Accordingly, the second stream and the second fractionator bottoms line 204 bypasses and may be out of communication with the HPNA adsorption zone 200. [0068] The treated bottoms stream in line 206 and the bypassed second stream in line 204 may be subsequently hydrocracked. Accordingly, the process may include hydrocracking the treated bottoms stream and the bypassed second stream. In accordance with an exemplary embodiment as shown in FIG.1, the treated bottoms stream and the bypassed second stream may be combined in a line 208 and passed to the second hydrocracking reactor 170 present in the second stage hydrocracking unit ISO. In an aspect, the treated bottoms stream and the bypassed second stream may combine as a feed stream to the second stage hydrocracking unit 150. In accordance with an exemplary embodiment, the treated bottoms stream and the bypassed second stream may pass through a hydrotreating reactor (not shown) prior to being passed to the second hydrocracking reactor 170.
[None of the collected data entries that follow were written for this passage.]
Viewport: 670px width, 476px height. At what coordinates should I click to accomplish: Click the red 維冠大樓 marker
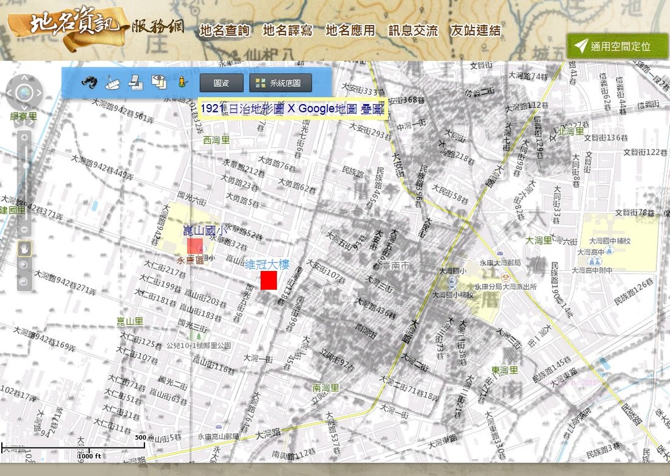tap(269, 280)
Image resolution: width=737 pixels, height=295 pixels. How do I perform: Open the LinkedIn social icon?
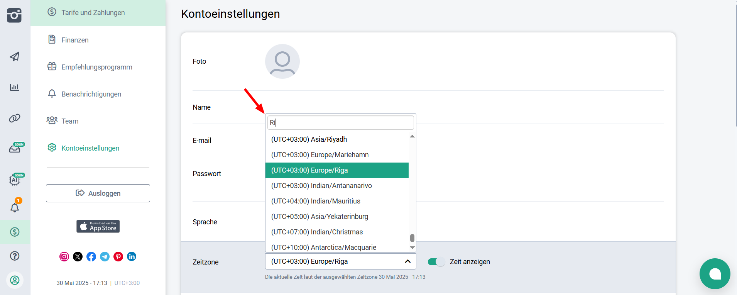tap(132, 257)
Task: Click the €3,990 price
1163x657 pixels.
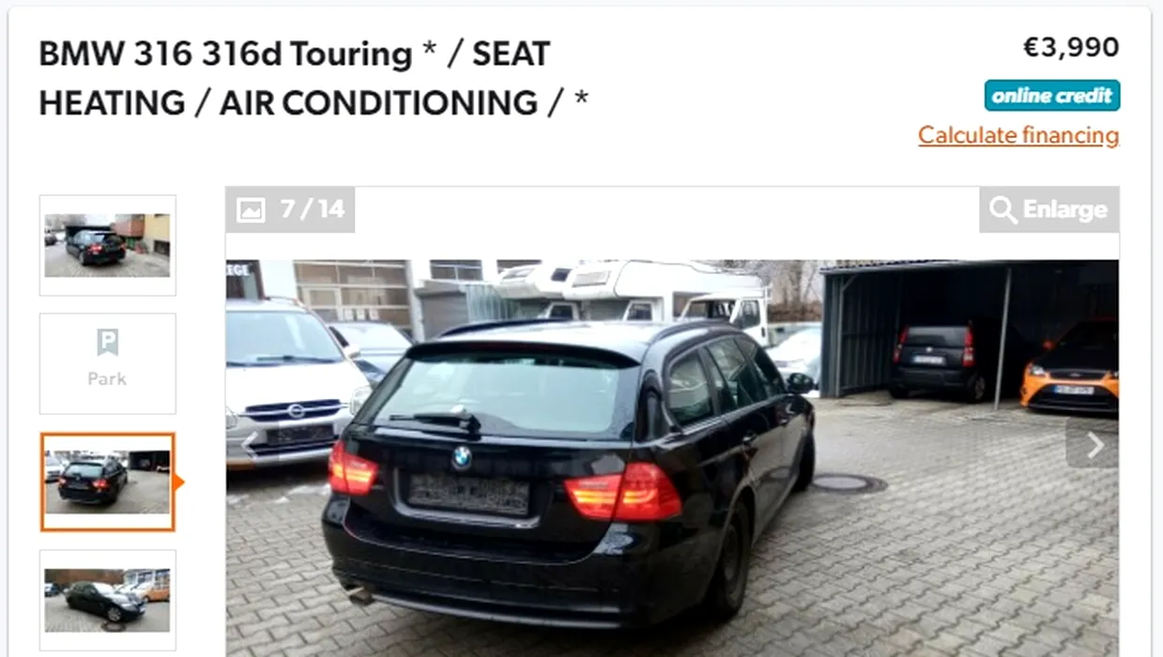Action: click(x=1071, y=47)
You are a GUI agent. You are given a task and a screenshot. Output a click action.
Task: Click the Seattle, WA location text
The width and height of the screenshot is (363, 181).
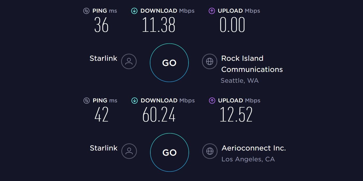240,80
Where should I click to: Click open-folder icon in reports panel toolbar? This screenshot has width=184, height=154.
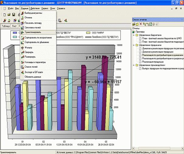click(137, 24)
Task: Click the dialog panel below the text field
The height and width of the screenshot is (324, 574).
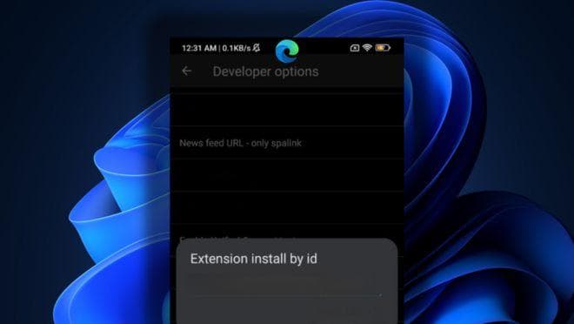Action: [287, 311]
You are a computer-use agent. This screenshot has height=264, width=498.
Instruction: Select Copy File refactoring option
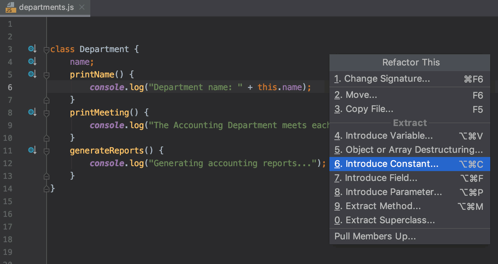(x=369, y=109)
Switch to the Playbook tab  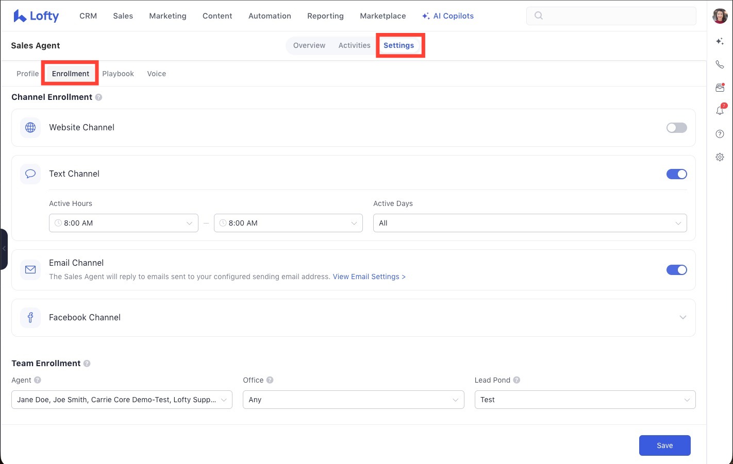click(x=118, y=73)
[0069] Heat may be removed from the fractionation column 130 by cooling at least a portion of the product streams and sending a portion of each cooled stream back to the fractionation column. These product streams may also be stripped to remove light materials to meet product purity requirements. A fractionated overhead stream in an overhead line 148 may be condensed and separated in a receiver 1 SO with a portion of the condensed liquid being refluxed back to the fractionation column 130. The net fractionated overhead stream in line 134 may be further processed or recovered as naphtha product. The fractionation column 130 may be operated with a bottoms temperature between 260°C (500°F), and 385°C (725°F), preferably at no more than 350°C (650°F), and at an overhead pressure between 7 kPa

(gauge) (1 psig) and 69 kPa (gauge) (10 psig). A portion of the unconverted oil stream in the atmospheric bottoms line 142 may be reboiled and returned to the fractionation column 130 instead of adding an inert stripping media stream such as steam in line 132 to heat to the fractionation column 130.
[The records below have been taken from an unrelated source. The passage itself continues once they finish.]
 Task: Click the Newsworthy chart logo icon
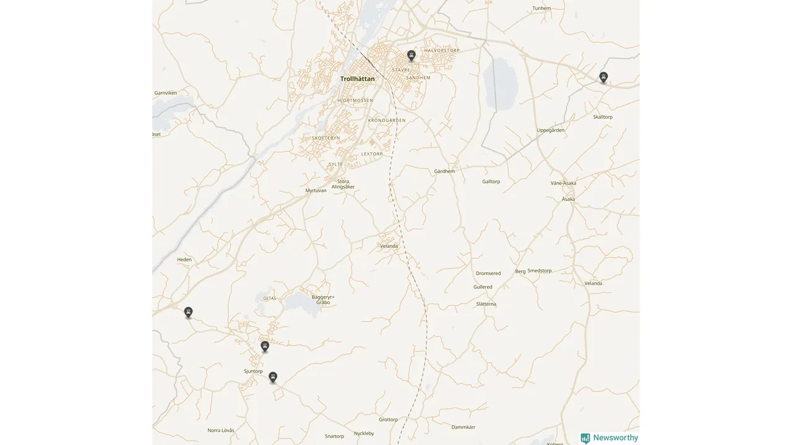[x=585, y=438]
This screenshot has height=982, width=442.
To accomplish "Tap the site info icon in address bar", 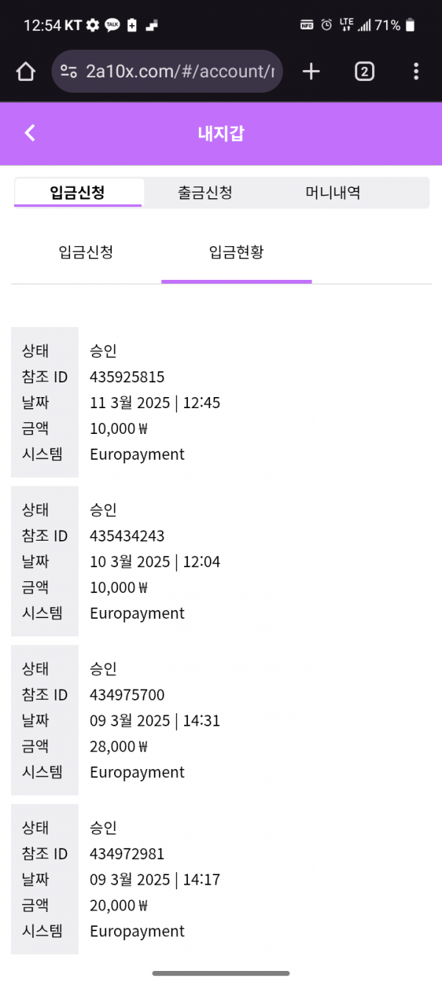I will [69, 71].
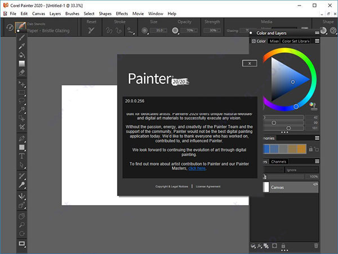Open the Color panel options menu
This screenshot has height=254, width=338.
pyautogui.click(x=317, y=41)
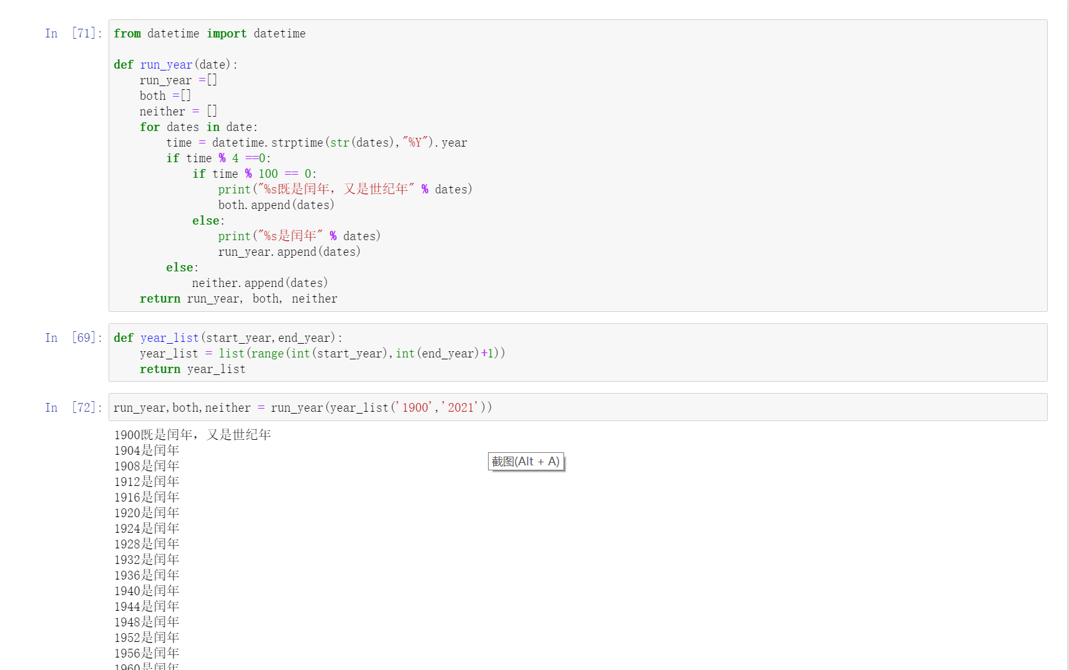Place cursor on the datetime.strptime line
The image size is (1069, 670).
(x=316, y=143)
[0070] The combined stream in line 208 may be mixed with a second hydrotreating hydrogen stream in a second hydrocracking hydrogen line 152 to provide second

hydrocracker feed stream in a second hydrocracker feed line 154. The second hydrocracker feed stream may be heated by heat exchange with a second hydrocracked effluent stream in line 46 and in a fired heater before being passed to the second hydrocracking reactor 170. The second hydrocracker feed stream is fed through a first inlet 162i to the second hydrocracking reactor 170 to be hydrocracked.
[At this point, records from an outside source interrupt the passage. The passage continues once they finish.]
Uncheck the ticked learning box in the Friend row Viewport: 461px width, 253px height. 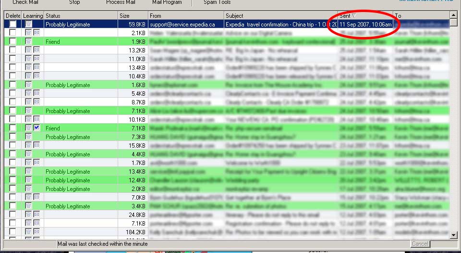point(37,128)
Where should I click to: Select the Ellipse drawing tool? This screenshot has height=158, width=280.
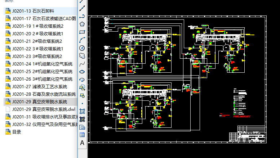pos(82,72)
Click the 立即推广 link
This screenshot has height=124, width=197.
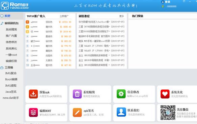[64, 16]
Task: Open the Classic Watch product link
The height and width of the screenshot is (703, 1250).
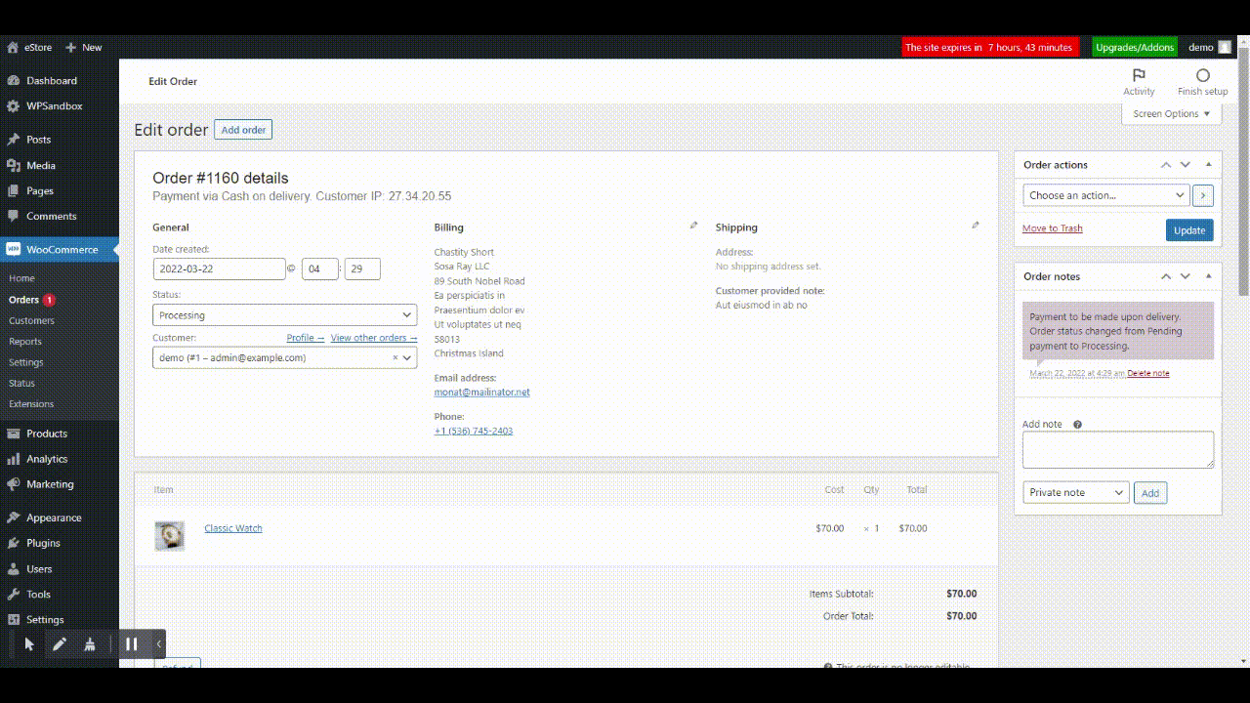Action: 232,527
[0071] The second hydrocracking reactor 170 may be a fixed bed reactor that comprises one or more vessels, single or multiple catalyst beds 172 in each vessel, and various combinations of hydrotreating catalyst, hydroisomerization catalyst and/or hydrocracking catalyst in one or more vessels. It is contemplated that the second hydrocracking reactor 170 be operated in a continuous liquid phase in which the volume of the liquid hydrocarbon feed is greater than the volume of the hydrogen gas. The second hydrocracking reactor 170 may also be operated in a conventional continuous gas phase, a moving bed or a fluidized bed hydroprocessing reactor.

[0072] The second hydrocracker feed stream in the second hydrocracker feed line 134 is hydrocracked over the second hydrocracking catalyst in the second hydrocracking catalyst beds 172 in the presence of hydrogen to provide a second hydrocracked effluent stream. Subsequent catalyst beds 172 in the hydrocracking reactor may comprise hydrocracking catalyst over which additional hydrocracking occurs. Hydrogen manifold 176 may deliver supplemental hydrogen streams to one, some or each of the catalyst beds 172. In an aspect, the supplemental hydrogen is added to each of the downstream catalyst beds 172 at an interstage location between adjacent beds, so supplemental hydrogen is mixed with hydrocracked effluent exiting from the upstream catalyst bed 172 before entering the downstream catalyst bed 172.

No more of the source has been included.